Hospitals need physician partnerships in administrative leadership, so many provider organizations often choose arrangements known as “medical directorships” to help fulfill this work. These arrangements designate a physician leader to be responsible for a number of activities related to the delivery of medical care and clinical services. The “activities” typically include:
- Cost management
- Utilization review
- Quality assurance
- And medical protocol development
to name a few. Medical directorships are a popular partnership vehicle to assist the hospital in necessary clinical administrative leadership. They also align their physicians as partners for smart and intuitive direction. But what should and shouldn’t exist in an optimal medical directorship contract is often a question many hospitals try to tackle regularly.
Not only are these partnerships crucial for patient care, they also have intense regulatory insight. Hospitals cannot simply hand physicians money (see: Stark Law). Consequently, there are specific guidelines that occur with how a contract is created and carried out between the physician and the hospital.
First, some quick definitions. “Duties” refer to the specific actions that the physician will carry out within the medical directorship contract. The duties you include on a contract are very important as they need to be both measurable and actionable. Hospitals need to stay away from mission-based or vision-based duties that cannot be measured and are unenforceable. A few examples of duties that are difficult or even impossible to measure include:
- Drive operational and cultural change
- Build credibility and trust with physicians and administration
- Party planning and gift wrapping (while measurable, probably not what a hospital needs a physician leader to be doing with their billable time)

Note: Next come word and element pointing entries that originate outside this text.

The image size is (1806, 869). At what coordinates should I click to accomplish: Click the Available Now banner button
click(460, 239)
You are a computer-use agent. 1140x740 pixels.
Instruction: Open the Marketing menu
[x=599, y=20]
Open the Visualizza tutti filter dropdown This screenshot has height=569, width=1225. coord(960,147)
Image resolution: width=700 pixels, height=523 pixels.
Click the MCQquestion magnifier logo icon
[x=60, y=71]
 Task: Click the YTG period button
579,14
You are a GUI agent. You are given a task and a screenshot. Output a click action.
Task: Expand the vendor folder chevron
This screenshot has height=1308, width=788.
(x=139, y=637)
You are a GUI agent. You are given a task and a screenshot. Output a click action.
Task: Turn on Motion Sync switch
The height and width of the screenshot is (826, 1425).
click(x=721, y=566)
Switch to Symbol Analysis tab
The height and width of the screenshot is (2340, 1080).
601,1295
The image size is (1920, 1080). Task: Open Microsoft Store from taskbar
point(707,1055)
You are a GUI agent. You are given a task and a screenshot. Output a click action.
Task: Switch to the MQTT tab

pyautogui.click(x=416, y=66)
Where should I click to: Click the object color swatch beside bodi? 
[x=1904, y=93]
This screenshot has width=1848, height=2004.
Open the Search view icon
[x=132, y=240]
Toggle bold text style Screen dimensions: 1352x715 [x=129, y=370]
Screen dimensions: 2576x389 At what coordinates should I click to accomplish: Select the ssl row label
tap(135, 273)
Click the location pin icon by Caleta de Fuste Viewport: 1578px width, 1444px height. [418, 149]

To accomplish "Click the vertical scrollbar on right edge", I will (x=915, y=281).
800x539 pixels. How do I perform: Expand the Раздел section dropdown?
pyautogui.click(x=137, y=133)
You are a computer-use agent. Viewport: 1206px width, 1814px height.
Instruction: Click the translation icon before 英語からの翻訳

Another common pitfall is having too many duties attached to any medical directorship. When a physician has to track and record too many types of activities it becomes inefficient and, once again, unenforceable. A third avoidable pitfall is when a duty is non-specific or worse, “open-ended.” These tend to serve as a “dumping ground” when the physician logs his or her hours, but doesn’t have any idea what duty to attach her time to at all.
Enforcement of documentation and “due dates” for physicians submitting their administrative time logs can be all over the place, too. We’ve seen anywhere from 5 days after the month to 90 days after the month to no due date at all. The lack of organization usually creates a scenario that has the physician turning in stacks of time logs at one time that account for a multi-month time period. This creates chaos within a hospital’s administrative team trying to mind compliance and payment issues.
Payment for the medical directorship must be commensurate with the directorship functions and duties as well. Because of the various factors that go into paying and keeping track of a medical director’s activity, we witness “complicated math” that makes the monthly or bi-monthly payment extremely difficult. Factors like different hourly rates for different duties or monthly and annual maximums that do not equate or tie together in the same contract can cause many problems without automation or the right software in place.
Medical directorships demand more and more from physician leaders with increasing pressure to be visible in both internal and external roles and activities for their hospital partners. The contractual arrangement must be fair for both parties, adhere to tight regulatory requirements, serve its actual intent versus a hidden agenda for referral compensation and be easily adjudicated from both the physician and hospital teams.